Joseph Medicine Crow, the last living war chief of the Crow Tribe of Montana who was a renowned Native American historian and anthropologist, has died at age 102. He was the last living person to have heard direct testimony from people present before the Battle of the Little Bighorn in 1876. His step-grandfather, White Man Runs Him, was one of six Crow scouts for George Armstrong Custer, and died when Mr. Medicine Crow was 11 years old.
Mr. Medicine Crow received the Medal of Freedom, the highest civilian honor in the United States, from President Obama in 2009, for his service during World War II, as well as his work as an historian authoring works of Native history. He was the first member of his tribe to earn a master’s degree.

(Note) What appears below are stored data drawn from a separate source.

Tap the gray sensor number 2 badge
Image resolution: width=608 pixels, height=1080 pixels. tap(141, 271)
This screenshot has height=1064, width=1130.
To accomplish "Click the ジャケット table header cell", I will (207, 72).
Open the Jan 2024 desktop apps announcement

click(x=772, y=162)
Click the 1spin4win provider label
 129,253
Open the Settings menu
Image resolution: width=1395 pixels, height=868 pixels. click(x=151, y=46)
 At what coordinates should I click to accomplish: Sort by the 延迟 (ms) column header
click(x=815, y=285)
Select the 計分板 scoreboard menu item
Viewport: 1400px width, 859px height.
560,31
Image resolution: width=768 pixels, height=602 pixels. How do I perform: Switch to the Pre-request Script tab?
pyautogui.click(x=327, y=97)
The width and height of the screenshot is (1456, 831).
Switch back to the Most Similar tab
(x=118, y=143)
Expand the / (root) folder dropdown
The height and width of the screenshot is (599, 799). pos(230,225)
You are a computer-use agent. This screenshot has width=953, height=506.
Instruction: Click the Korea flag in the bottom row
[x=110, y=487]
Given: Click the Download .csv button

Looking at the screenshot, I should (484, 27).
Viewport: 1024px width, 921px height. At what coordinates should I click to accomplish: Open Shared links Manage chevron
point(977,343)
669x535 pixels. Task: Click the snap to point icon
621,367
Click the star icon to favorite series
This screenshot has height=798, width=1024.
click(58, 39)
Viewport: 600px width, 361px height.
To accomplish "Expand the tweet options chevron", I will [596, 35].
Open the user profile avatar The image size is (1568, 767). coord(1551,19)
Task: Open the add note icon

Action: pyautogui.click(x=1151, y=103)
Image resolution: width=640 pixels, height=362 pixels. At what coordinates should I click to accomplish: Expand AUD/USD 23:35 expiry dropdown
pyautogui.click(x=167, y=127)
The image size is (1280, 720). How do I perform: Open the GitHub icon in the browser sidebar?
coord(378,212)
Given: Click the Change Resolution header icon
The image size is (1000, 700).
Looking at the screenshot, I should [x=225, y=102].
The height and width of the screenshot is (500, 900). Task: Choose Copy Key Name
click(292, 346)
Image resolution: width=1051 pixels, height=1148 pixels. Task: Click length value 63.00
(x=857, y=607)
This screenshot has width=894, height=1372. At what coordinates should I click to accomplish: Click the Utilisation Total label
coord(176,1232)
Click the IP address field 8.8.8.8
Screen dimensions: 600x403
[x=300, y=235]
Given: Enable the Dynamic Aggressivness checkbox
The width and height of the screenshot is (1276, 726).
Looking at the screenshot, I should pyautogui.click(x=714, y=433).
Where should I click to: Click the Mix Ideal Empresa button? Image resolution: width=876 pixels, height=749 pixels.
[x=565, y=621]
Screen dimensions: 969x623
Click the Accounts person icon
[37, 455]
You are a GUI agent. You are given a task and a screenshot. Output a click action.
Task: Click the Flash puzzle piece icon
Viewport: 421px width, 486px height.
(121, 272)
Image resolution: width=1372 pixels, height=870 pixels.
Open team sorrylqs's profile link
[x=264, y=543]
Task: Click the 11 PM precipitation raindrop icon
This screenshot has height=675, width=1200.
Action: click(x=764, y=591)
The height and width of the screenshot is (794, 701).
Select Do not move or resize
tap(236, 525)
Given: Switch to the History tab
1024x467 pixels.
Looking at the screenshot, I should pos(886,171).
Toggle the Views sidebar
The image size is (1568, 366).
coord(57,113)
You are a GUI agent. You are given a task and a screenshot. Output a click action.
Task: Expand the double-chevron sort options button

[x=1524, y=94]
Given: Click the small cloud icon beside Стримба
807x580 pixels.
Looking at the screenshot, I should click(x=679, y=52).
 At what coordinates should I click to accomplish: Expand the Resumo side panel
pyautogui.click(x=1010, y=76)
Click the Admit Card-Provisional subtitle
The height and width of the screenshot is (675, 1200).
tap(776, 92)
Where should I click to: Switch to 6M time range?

Mr. Medicine Crow was a Linfield College graduate from McMinnville, Ore., in 1938. He went on to earn a master’s degree in anthropology from the University of Southern California (USC) a year later, specializing in the impact of European culture on Native people. World War II interrupted his education after he had completed his coursework to earn a doctorate degree and just as he had begun to write his dissertation. He went on to serve his country in the war, where he accomplished the four traditional deeds that earn a member of the Crow Tribe the status of war chief, including stealing an enemy’s horse—and in his case, 50 horses, which he took from the Nazi SS in a German camp. In 2003, USC awarded him an honorary doctorate.
In his role as an historian, Mr. Medicine Crow spoke at the United Nations in 1999. He was also a frequent speaker at Little Big Horn College and Little Big Horn Battlefield Museum. During his lifetime he appeared in several documentaries about the battle, and wrote several books, articles, and lectures, for which he is best known for his work about the Battle of Little Bighorn.